L'avventura dei Nass El Ghiwane nasce in un quartiere popolare di Casablanca nel 1971 per iniziativa di Larbi Batma e Boujemiî, presto seguiti da Allal Yaala, Abderrahmane Paco e Omar Sayyed. In anni di strapotere dei divi della canzone orientale come Abdelwahab, Batma e compagni, facendo un tratto di strada con l'attore/regista Tayeb Seddiki, decidono di recuperare la tradizione della musica popolare marocchina, legata ai ritmi e alla poesia orale dei trovatori e dei mistici delle confraternite, facendosi interprete di una generazione di giovani che, come nei movimenti studenteschi occidentali, chiede di far sentire la propria voce, in una società oppressa da valori patriarcali e da un'atavica condizione di povertà.

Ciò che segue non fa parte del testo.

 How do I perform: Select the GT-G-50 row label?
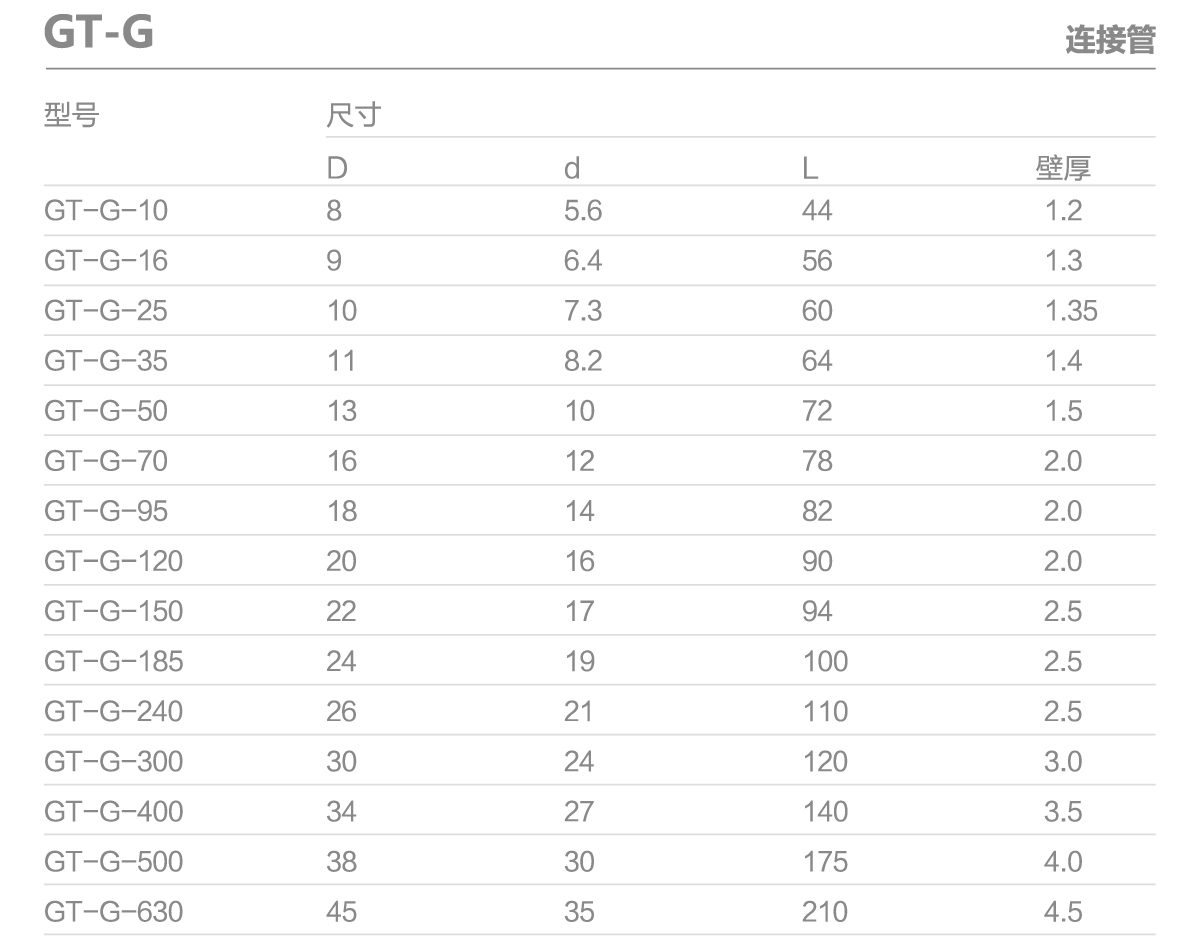pos(106,410)
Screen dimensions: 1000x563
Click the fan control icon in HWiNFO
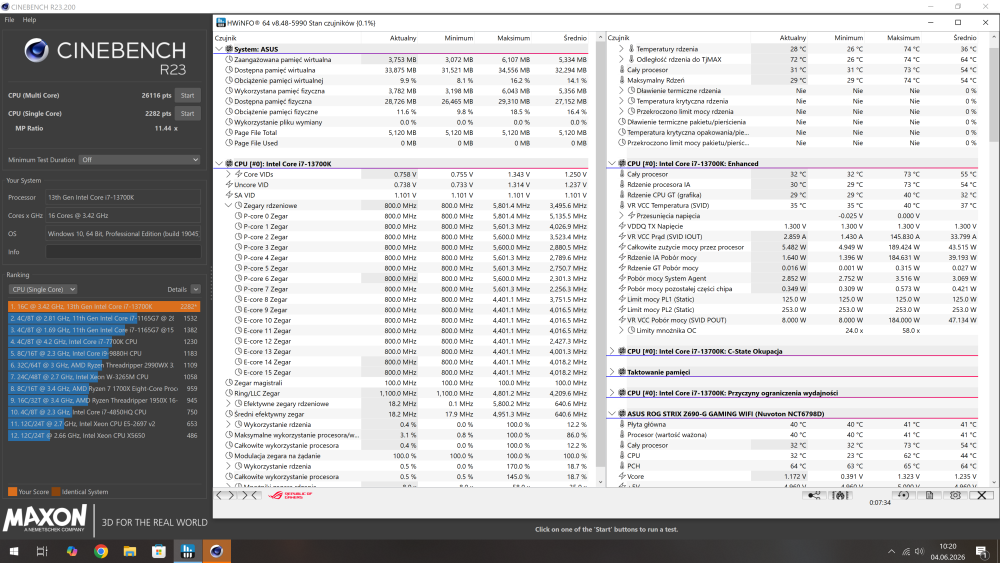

Declinando liricamente al presente antiche storie di sofferenza e riscatto, i Nass El Ghiwane hanno trascinato intere generazioni, irretite da una frase musicale scarna, in cui antichi strumenti come il goumbri (un basso acustico a tre corde), i qraqeb (nacchere metalliche suonate a coppie) e il bendir (un tamburello a cornice che si avvicina alla tammorra), lasciano prima spazio ai versi della poesia/canzone/preghiera per poi progressivamente salire di tono e ritmo, scatenando nell'uditorio un'ondata di trance che rinvia a remoti riti sciamanici.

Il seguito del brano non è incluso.